Woche 2: Sie tun immer noch nichts. Im Sinne Freuds („Denken ist Probehandeln“) lade ich sie diese Woche ein, nur an die rechte Haltung zu denken, körperlich nichts zu ändern. Bilden Sie sich vielleicht ein (das Bild hilft mir beispielsweise), dass Ihre Füße Kontakt zur Erdmitte haben und das Ihr Hinterkopf ganz sanft den Himmel berührt. Diese Woche nur an die Haltung denken, nicht mehr und nicht weniger.

Woche 3: Jetzt endlich … auch körperliche Veränderungen und Ausrichtungen antesten, was passiert, wenn Sie aufrecht in der Welt sind, gehen usw. (Jetzt im Sinne Piagets: „Handeln ist auch Denken“).
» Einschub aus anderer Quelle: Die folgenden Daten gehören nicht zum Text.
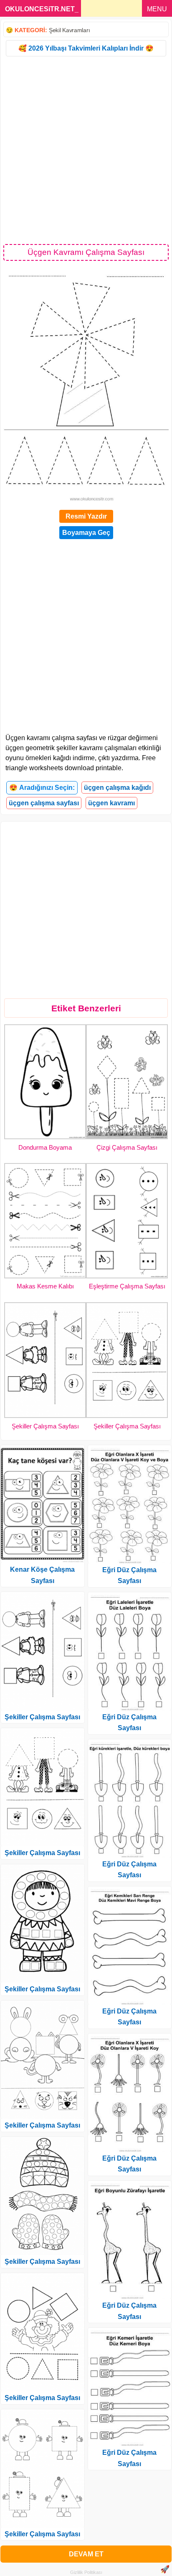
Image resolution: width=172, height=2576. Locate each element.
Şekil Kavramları (69, 30)
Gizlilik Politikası (86, 2572)
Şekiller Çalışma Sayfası (45, 1426)
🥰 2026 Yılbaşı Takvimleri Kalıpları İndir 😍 (86, 48)
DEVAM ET (86, 2554)
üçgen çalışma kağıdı (117, 787)
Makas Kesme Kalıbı (45, 1286)
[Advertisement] (86, 150)
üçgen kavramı (111, 803)
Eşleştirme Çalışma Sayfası (127, 1286)
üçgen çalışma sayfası (44, 803)
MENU (157, 9)
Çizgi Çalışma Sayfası (126, 1147)
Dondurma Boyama (45, 1147)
Viel Spaß beim „Aufrichtig sein“ …

Herzlichst

Jürgen Weist

P.s. Gute Quellen für mehr Körperbewusstsein sind meist auch Ratgeber zum Thema Feldenkrais (funktionale Integration), Rolfing (strukturelle Integration) und der Alexandertechnik. Auch zum Stichwort Breema und in der Literatur zum Thema Kampfkünste werden Sie oft fündig (z. B Tai Chi, Aikido, Qi Gong).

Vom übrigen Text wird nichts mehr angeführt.